Stored data entries:
[Start of section]
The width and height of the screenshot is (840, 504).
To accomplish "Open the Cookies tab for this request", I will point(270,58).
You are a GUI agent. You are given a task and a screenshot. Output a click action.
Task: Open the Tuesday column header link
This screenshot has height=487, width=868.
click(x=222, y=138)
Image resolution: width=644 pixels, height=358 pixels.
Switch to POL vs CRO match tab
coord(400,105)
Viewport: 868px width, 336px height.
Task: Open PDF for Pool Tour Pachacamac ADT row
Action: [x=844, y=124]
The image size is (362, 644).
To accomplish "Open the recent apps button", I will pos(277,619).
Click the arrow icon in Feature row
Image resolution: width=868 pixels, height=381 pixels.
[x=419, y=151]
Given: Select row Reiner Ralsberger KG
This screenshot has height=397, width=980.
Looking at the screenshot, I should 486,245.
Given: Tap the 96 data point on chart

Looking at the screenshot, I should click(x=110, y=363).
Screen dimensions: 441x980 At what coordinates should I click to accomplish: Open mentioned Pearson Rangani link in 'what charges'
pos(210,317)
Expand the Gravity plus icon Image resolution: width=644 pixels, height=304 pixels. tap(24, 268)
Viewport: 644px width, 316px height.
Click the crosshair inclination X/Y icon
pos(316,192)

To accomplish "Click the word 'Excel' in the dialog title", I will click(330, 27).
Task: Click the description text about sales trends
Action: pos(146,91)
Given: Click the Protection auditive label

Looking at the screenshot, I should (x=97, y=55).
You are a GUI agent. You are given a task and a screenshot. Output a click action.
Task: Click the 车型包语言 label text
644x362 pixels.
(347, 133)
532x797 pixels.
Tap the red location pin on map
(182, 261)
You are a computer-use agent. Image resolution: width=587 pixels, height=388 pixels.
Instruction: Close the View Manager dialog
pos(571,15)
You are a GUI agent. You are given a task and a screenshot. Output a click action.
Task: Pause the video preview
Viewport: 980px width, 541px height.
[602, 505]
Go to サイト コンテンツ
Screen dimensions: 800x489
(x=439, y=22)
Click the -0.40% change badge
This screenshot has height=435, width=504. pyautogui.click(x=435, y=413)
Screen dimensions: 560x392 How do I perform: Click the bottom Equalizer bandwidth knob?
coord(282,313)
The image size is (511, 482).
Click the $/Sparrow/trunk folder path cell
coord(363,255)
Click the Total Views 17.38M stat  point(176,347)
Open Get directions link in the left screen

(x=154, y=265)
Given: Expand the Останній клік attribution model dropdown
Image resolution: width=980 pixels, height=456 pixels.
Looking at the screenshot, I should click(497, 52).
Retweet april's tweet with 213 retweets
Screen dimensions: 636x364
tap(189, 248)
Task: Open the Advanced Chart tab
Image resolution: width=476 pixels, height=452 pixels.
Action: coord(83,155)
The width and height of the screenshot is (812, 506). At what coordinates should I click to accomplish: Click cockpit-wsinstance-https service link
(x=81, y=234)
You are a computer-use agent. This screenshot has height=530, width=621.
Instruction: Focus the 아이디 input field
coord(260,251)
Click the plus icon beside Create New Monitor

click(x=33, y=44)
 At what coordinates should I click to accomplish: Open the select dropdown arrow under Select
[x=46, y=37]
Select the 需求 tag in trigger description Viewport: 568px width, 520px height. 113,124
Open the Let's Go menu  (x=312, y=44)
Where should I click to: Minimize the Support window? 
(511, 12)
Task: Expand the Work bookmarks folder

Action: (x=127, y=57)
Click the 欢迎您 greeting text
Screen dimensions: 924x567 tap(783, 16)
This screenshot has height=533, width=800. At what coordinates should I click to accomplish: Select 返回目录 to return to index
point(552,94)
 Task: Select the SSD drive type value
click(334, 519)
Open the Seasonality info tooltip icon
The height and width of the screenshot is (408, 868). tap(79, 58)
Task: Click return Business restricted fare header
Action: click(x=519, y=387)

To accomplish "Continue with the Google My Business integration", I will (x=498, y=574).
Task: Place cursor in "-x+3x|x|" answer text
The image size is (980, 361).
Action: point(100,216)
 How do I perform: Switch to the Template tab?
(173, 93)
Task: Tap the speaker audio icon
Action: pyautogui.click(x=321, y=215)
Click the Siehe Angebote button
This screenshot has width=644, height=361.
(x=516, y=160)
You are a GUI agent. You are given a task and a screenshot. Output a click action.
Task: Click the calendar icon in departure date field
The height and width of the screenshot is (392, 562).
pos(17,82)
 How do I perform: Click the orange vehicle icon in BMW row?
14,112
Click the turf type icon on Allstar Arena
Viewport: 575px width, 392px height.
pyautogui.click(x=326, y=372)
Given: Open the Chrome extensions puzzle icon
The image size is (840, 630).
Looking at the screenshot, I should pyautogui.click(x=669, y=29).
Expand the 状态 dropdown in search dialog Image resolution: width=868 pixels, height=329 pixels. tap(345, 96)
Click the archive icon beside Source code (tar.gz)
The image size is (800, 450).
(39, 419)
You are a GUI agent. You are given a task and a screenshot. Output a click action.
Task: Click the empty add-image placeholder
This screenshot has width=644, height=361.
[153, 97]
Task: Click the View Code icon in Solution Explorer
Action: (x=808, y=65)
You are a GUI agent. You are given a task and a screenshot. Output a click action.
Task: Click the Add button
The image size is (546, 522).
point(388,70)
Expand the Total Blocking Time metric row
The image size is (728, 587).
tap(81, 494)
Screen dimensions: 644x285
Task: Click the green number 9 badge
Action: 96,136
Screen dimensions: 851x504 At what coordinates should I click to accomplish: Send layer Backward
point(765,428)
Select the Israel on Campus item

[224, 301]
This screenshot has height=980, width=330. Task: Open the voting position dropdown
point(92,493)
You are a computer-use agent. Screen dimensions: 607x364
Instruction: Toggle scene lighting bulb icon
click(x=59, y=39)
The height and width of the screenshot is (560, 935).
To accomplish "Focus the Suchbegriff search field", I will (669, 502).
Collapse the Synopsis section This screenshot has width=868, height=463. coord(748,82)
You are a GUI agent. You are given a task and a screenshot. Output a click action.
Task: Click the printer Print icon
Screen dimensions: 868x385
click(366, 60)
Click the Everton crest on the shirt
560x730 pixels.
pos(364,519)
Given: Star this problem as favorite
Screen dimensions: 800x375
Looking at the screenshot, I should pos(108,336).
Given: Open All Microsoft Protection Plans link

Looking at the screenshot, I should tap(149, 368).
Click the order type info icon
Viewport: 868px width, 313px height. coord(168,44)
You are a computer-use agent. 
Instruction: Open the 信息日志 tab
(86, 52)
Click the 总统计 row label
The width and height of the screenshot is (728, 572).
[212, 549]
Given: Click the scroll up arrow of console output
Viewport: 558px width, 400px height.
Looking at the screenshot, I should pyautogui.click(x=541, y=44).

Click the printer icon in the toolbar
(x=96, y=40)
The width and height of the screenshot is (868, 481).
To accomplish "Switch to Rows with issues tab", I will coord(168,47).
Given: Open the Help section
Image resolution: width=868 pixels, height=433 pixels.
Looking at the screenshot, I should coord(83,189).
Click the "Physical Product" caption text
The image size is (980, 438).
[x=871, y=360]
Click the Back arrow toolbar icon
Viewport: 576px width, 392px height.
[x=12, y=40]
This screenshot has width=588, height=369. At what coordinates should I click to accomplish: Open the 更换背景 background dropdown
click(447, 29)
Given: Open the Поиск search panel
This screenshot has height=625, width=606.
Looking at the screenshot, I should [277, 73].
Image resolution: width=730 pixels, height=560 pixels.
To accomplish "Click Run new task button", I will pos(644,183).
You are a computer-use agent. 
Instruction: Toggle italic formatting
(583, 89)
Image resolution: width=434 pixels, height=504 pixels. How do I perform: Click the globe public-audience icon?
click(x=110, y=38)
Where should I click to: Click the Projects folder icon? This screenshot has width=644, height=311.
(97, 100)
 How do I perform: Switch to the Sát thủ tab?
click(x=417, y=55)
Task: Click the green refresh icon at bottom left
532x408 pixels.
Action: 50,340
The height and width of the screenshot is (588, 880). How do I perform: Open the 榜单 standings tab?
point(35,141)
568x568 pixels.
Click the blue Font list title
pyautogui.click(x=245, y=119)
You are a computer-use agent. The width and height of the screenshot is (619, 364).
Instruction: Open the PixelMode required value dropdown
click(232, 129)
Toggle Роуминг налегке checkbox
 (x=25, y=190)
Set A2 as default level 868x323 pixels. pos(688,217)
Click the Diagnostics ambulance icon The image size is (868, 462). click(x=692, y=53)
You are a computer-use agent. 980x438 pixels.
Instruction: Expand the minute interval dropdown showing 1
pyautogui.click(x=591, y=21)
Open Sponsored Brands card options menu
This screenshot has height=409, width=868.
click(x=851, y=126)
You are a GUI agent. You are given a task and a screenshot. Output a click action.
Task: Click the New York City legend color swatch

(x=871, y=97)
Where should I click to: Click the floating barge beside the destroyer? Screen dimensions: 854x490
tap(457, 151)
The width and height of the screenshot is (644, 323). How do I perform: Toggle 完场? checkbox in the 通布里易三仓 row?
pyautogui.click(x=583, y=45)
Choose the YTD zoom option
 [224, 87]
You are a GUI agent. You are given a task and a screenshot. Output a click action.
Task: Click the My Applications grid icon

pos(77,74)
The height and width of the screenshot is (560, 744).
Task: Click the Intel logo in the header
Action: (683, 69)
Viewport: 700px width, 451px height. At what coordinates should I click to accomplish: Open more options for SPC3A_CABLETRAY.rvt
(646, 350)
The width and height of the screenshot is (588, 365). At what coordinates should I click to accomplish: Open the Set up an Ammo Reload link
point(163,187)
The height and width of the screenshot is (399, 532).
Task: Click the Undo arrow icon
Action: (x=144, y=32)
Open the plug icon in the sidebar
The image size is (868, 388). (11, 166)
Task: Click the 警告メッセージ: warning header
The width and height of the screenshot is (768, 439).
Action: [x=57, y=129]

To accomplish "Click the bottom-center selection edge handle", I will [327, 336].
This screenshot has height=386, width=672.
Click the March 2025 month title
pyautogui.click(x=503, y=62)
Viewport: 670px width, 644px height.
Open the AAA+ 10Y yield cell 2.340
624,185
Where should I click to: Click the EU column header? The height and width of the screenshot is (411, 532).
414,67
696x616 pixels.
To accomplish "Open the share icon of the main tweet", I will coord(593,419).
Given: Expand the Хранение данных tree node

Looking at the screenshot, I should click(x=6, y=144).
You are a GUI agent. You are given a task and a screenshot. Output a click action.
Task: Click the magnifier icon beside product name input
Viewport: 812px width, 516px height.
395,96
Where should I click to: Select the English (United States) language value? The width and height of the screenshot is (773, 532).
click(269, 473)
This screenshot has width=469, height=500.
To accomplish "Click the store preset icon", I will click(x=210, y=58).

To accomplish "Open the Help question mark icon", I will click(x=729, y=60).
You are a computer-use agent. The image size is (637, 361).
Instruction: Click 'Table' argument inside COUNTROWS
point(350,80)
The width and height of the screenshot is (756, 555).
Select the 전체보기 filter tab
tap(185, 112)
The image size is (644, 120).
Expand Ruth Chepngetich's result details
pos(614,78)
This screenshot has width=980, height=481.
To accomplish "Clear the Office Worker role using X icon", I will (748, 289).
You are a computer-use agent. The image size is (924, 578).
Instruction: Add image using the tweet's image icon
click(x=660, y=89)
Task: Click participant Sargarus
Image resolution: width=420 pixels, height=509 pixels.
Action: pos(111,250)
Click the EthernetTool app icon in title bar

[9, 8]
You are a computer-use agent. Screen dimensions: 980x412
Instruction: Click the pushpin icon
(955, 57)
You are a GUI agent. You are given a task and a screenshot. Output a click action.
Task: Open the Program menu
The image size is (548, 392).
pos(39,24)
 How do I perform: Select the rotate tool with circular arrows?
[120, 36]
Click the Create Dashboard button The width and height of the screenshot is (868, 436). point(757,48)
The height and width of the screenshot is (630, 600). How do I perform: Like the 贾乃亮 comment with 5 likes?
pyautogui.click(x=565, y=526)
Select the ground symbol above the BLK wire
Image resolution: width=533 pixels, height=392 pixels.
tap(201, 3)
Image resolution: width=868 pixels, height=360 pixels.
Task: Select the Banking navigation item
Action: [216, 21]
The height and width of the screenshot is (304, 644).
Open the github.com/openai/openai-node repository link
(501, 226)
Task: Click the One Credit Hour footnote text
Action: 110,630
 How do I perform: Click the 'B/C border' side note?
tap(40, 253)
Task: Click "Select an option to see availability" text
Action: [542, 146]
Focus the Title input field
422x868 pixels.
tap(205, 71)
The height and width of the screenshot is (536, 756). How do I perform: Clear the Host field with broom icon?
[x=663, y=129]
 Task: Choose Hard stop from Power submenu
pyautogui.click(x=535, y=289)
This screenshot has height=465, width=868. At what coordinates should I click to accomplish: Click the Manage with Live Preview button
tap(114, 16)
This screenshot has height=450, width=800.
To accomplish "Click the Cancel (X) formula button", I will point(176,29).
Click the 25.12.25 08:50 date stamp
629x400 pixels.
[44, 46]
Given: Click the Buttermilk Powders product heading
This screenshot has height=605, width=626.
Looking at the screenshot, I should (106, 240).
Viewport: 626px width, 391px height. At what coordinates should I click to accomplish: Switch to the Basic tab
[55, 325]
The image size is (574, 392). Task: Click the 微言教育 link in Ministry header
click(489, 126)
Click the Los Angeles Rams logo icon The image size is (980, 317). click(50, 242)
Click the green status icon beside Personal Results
[End of section]
> WHAT IS EXPECTED:
Show every line of the entries above where the word "computer" occurs.

> YOUR RESPONSE:
You are a computer-use agent. Image resolution: width=587 pixels, height=388 pixels.
You are a computer-use agent. This screenshot has height=530, width=621.
You are a computer-use agent. Screen dimensions: 607x364
You are a computer-use agent. 
You are a computer-use agent. 
You are a computer-use agent. The width and height of the screenshot is (619, 364).
You are a computer-use agent. 980x438 pixels.
You are a computer-use agent. The image size is (637, 361).
You are a computer-use agent. The image size is (924, 578).
You are a computer-use agent. Screen dimensions: 980x412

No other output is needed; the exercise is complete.